Wenn ich sonst einen Roman lese, dann ist die Intrige oft erst der Höhepunkt des Buches beziehungsweise etwas, dass auf dem Höhepunkt hin arbeitet. Hier ist es genau anders. Man liest, erfährt etwas über die handelnden Personen und schon ist man mitten drin in der Intrige gefolgt vom Ende der Geschichte. Einfach so. Ohne all zuviel sich aufbauende Spannung und ohne große Vorgeschichte, um sich mit den Personen identifizieren zu können.

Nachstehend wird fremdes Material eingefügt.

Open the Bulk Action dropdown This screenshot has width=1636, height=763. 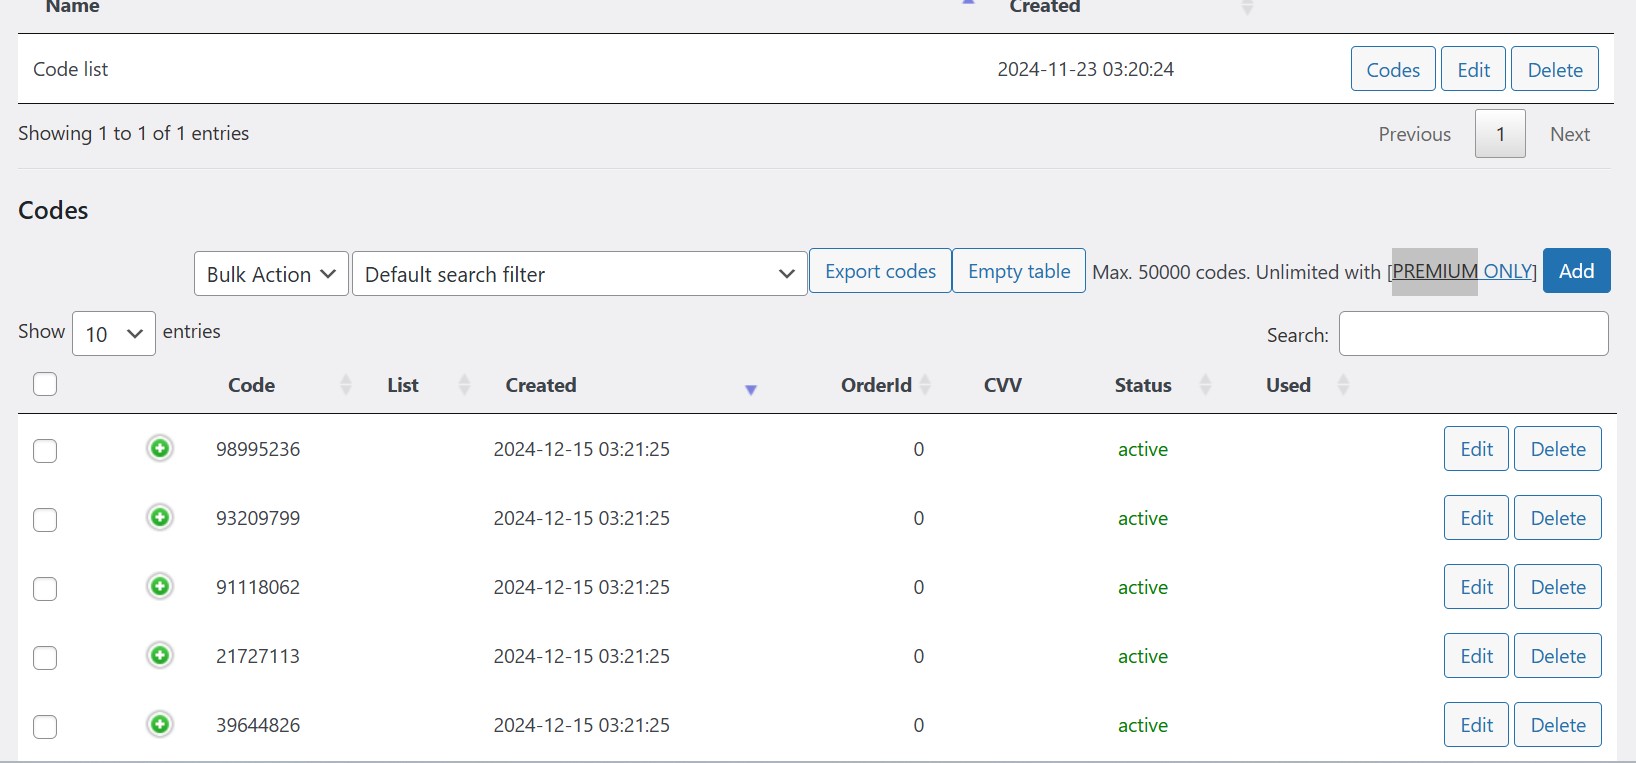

Die Schicksale, die in diesem Buch vereint sind, und die auch noch allesamt auf Tatsachen beruhen, sind auf keinen Fall schön sondern oft sehr grausam und man möchte so etwas selbst nicht erleben. Aber aufgrund der Erzählweise und der Kürze des Berichteten, ließen sie mich fast alle relativ kalt. Dass es kein Happy End gab, störte mich hier eigentlich weniger.

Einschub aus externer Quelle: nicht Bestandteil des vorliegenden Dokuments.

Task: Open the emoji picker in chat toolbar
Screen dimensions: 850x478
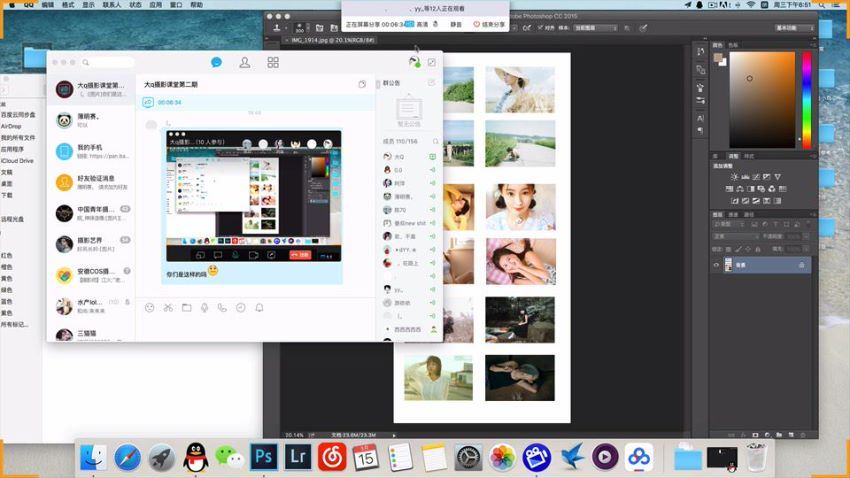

Schade fand ich, dass viele Personen in den Erzählungen ähnlich sind: Meistens war ein Partner in der Beziehung sehr wohlhabend oder hatte reiche Eltern und/oder eine verkorkste Kindheit, die schon den negativen Grundstein für das Verhalten in Beziehungen gelegt hat. Gerne hätte ich jeweils erfahren aus welcher Partnersicht die Geschichten aufgeschrieben wurden.

In der Leserunde erfuhr man aber auf Nachfragen bei der Autorin, dass die meisten Geschichten anhand von Interviews in langen Gesprächen mit zumindest einer Person stattgefunden haben. Zumindest bis auf die letzte Geschichte des Buches „Kopfurlaub“, in der Jessica Schulte am Hülse ihre eigenen schlechten Erfahrungen in der Liebe preisgibt, was ich sehr mutig finde. Diese autobiografische Erzählung wühlte mich von allen am meisten auf, wahrscheinlich weil ich mir von der betreffenden Person eher ein Bild machen konnte, als von den anderen.

Zudem hätte ich gerne erfahren was aus den Personen, vor allem aus den Opfern des Liebesverrates, später wurde. Sind sie darüber hinweggekommen und haben von vorne beginnen können oder wurde ihr ganzes Leben und sämtliches Vertrauen in andere Menschen für immer beschädigt? Dazu hätte ich mir gerne ein paar Zeilen am Ende des Buches gewünscht.

Ich habe auch gemerkt, dass ich wirklich nicht der Typ bin für Kurzgeschichten. Sie können mir einfach nicht das geben was mir ein ein langer Roman geben kann. Mir fehlt einfach zu sehr die emotionale Seite. Ich habe nicht ausreichend Zeit um mich auf die Geschehnisse einzulassen und prompt beginnt eine neue Geschichte.

Deshalb konnte ich auch nicht mehrere von diesen Geschichten hintereinander lesen. Ich brauchte jeweils eine Pause zwischen den Gelesenen. Gerade, weil ich mich auch sowieso schon damit schwer tue, ein neues Buch zu beginnen und Abschied von dem vorherigen zu nehmen. Das fällt bei den Kurzgeschichten natürlich besonders auf.

So war es für mich zwar ganz nett und abwechslungsreich zu lesen, aber dennoch leider nicht so spannend und ergreifend wie ich es mir erhofft hatte. Somit kann meine Bewertung also leider nicht besser sein als ein verhaltenes Gut, beziehungsweise 2 1/2 Sterne.

Dieses Buch bekam ich als Rezensionsexemplar im Rahmen einer Leserunde mit der Autorin auf lovelybooks zur Verfügung gestellt. Meine Meinung beeinflusst das jedoch in keiner Weise.